**DOCUMENT PASSAGE**.
☆ ☆ ☆ ☆ ☆
All systems are 'go' for skydiver Felix Baumgartner's world record breaking attempt to go supersonic when he jumps from the edge of space on October 8.

ANIMATION  (RED BULL) - 
The countdown is on for skydiver Felix Baumgartner's attempt to break the world record for the highest altitude skydive when he jumps from the edge of space 23 miles above the earth on October 8.
The Red Bull Stratos space capsule has passed high-altitude simulation testing after being damaged during otherwise successful testing. Baumgartner is now almost ready to launch his record breaking attempt to beat a 52-year-old record set by Joe Kittinger.


"Doing something like this, breaking the speed of sound, breaking Joe Kittinger's record has always been my dream since I was a little kid. And I'm so happy that Red Bull are supporting this idea for so many years," Baumgartner said.


A giant balloon will carry Baumgartner to an altitude of 23 miles over New Mexico, from where he will leap into space wearing a high-tech pressure suit. The 43-year-old aviation pioneer completed a final test jump from a near-record altitude of 29,610 meters in July - during which Baumgartner was freefalling at speeds of up to 864 kilometers per hour, or as fast as a commercial airliner. The Austrian landed safely in another part of the New Mexico desert, but his ascent capsule suffered a hard landing on rough terrain.


 The vessel was shipped back to Sage Cheshire Aerospace in California where it underwent emergency repairs to ensure a Mission attempt could take place this year.


The final countdown for Baumgartner's history making jump from the edge of space began on Monday (September 24) after the Red Bull Stratos Technical Project Director Art Thompson declared the repaired space capsule is fit and all systems are go.


"The countdown's on, we're really excited. We're literally only about two weeks away from having this whole thing done," Thompson said. "We're going to have about a week and a half of preparation to get the capsule into place and all the flight systems in place. And then on October 8 we're going to open the flight window."
☆ ☆ ☆ ☆ ☆
**PROVIDED MATERIAL**.
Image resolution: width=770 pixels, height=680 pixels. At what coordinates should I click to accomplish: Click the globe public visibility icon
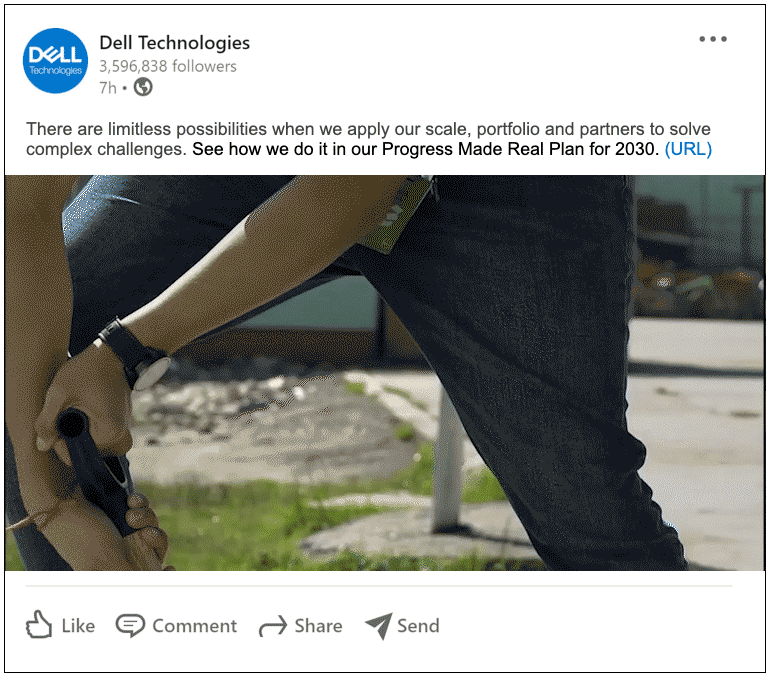pyautogui.click(x=143, y=87)
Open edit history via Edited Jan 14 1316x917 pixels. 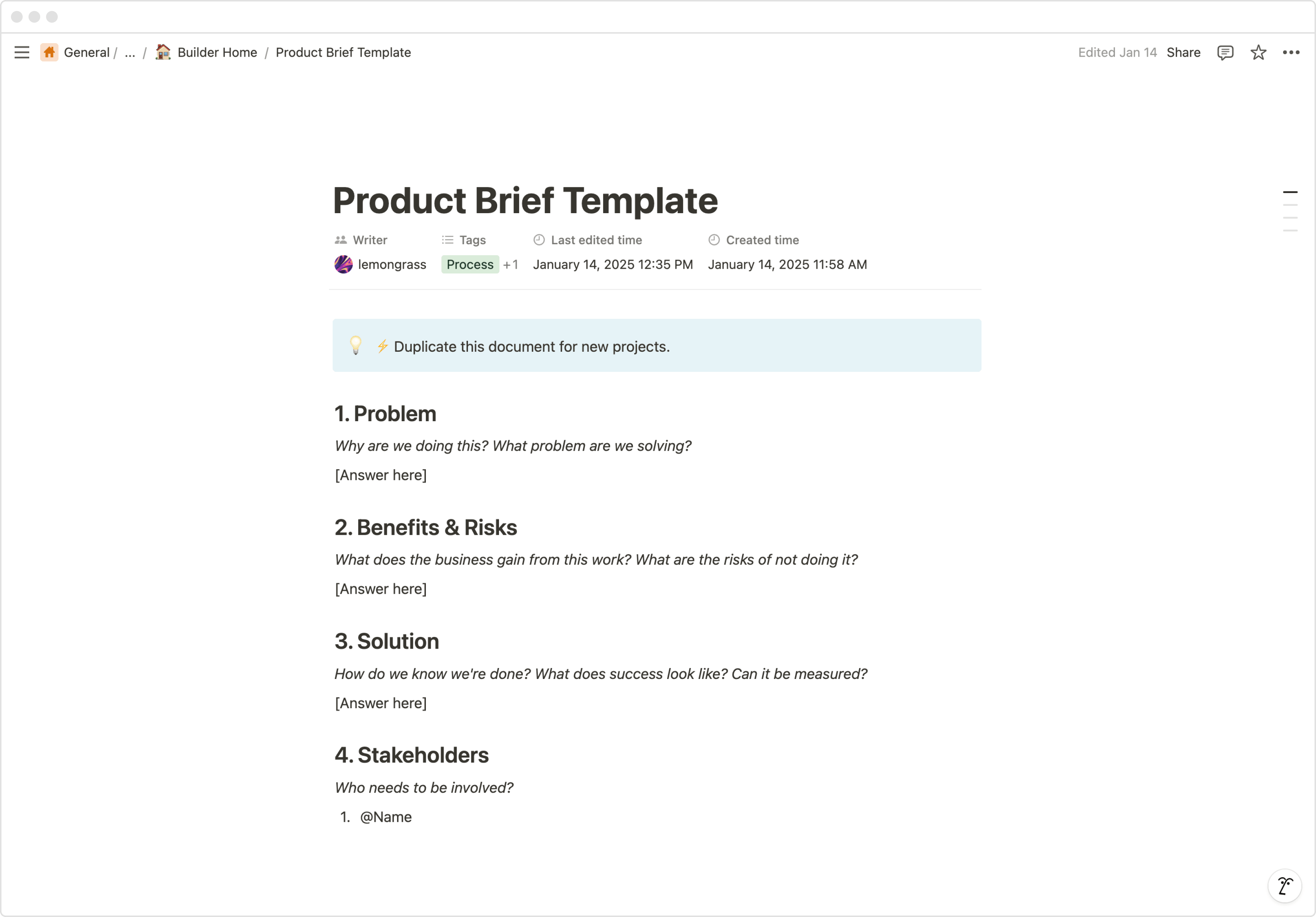point(1117,52)
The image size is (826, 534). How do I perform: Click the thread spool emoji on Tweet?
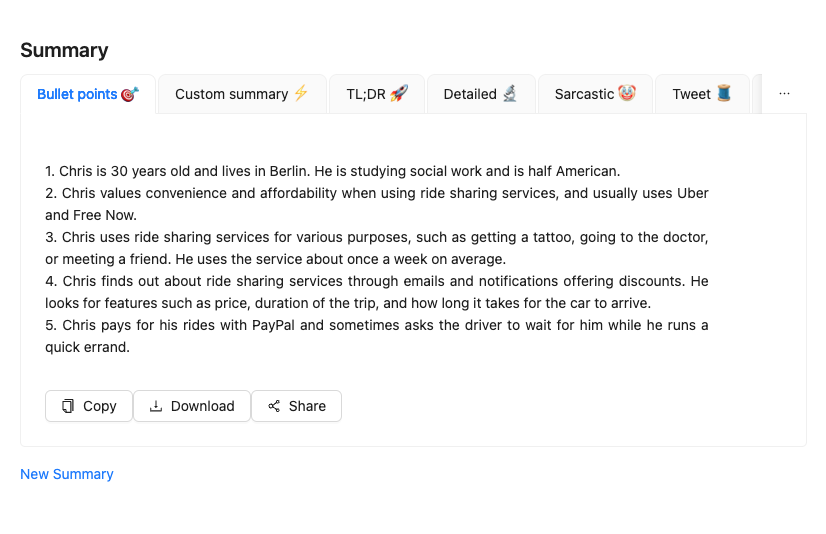coord(724,94)
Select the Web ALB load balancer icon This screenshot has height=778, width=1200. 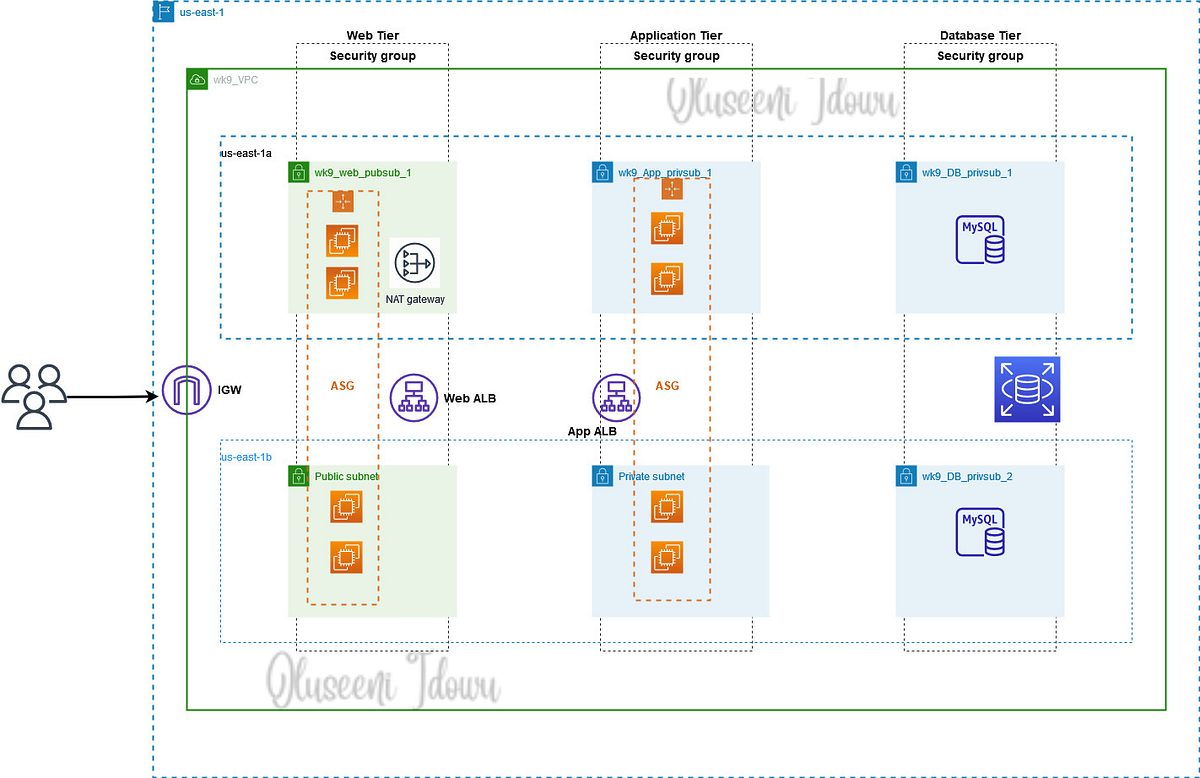(x=414, y=397)
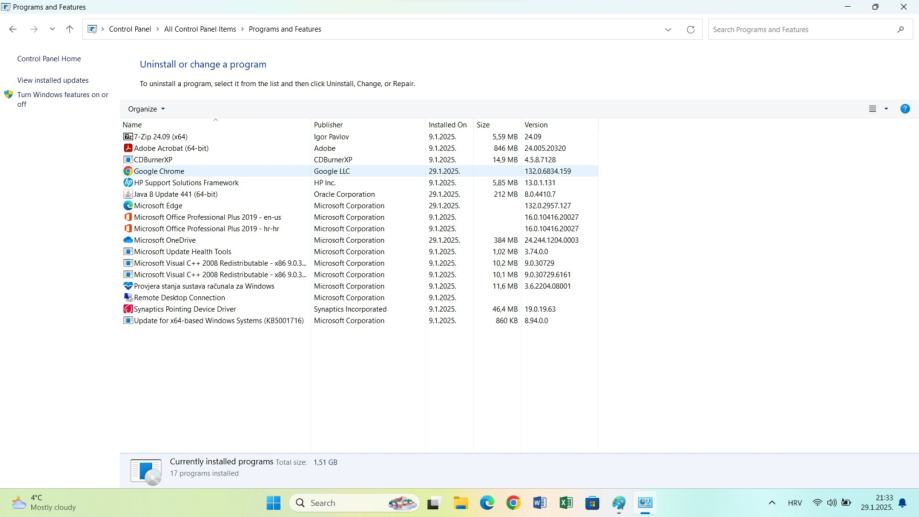The width and height of the screenshot is (919, 517).
Task: Expand the view options dropdown arrow
Action: coord(886,109)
☆ ☆ ☆ ☆ ☆
According to the skydive article, where was the ascent capsule sent for emergency repairs after its hard landing?

**EXERCISE OUTPUT**.
Sage Cheshire Aerospace in California.